**What you need to do:**
Reproduce exactly the lines of the material beneath, from the line that contains "recruitment@rodekruis.be (227, 1546)" to the line that contains "Zoek jobs (206, 289)", both included, and no other lines.

**Task material:**
------------------------------------
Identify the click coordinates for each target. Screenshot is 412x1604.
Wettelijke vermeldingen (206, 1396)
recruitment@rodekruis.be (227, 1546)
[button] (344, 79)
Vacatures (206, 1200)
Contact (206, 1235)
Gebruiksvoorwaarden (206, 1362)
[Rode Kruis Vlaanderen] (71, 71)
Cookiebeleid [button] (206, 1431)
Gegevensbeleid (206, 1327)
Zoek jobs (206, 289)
------------------------------------
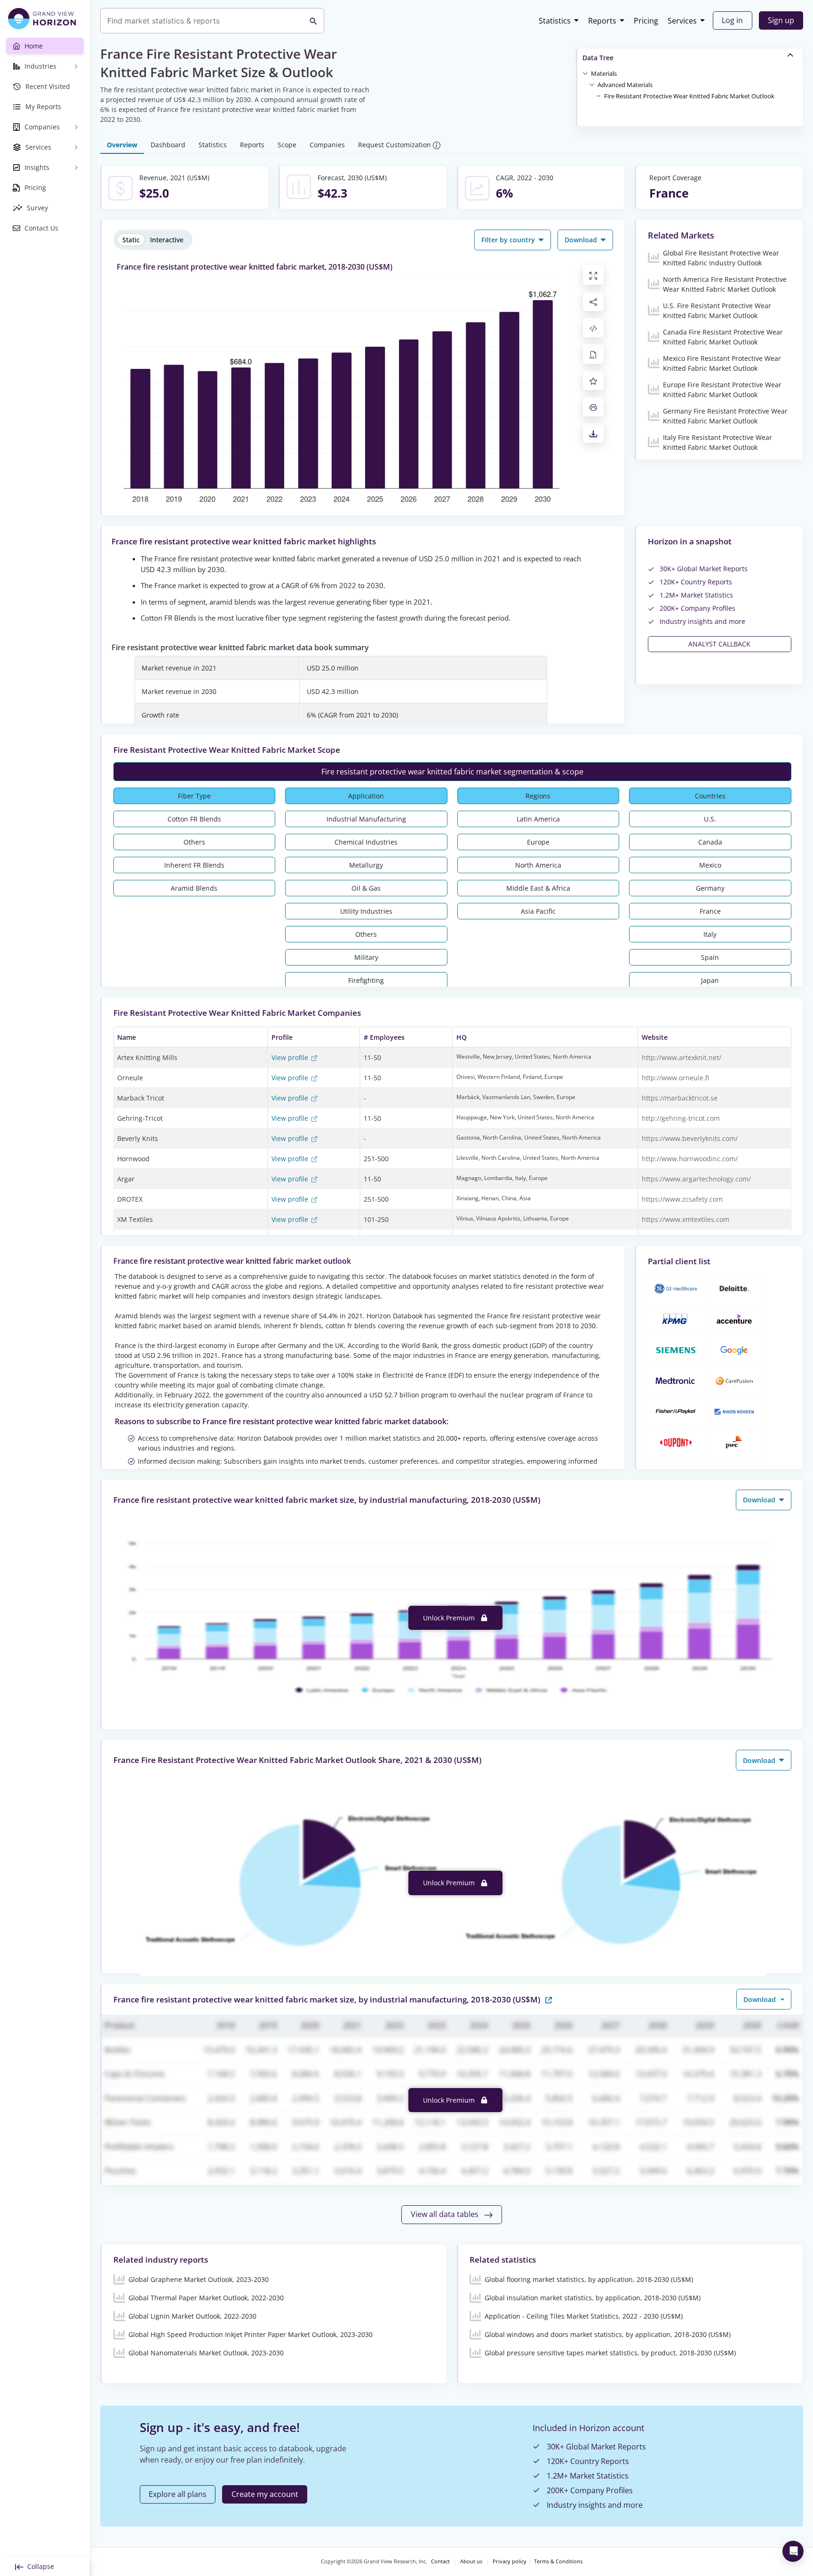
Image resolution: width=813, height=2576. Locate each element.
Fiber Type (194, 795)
------------------------------------
**Problem solution:**
recruitment@rodekruis.be (227, 1546)
[button] (344, 79)
Vacatures (206, 1200)
Contact (206, 1235)
Gebruiksvoorwaarden (206, 1362)
[Rode Kruis Vlaanderen] (71, 71)
Cookiebeleid [button] (206, 1431)
Gegevensbeleid (206, 1327)
Zoek jobs (206, 289)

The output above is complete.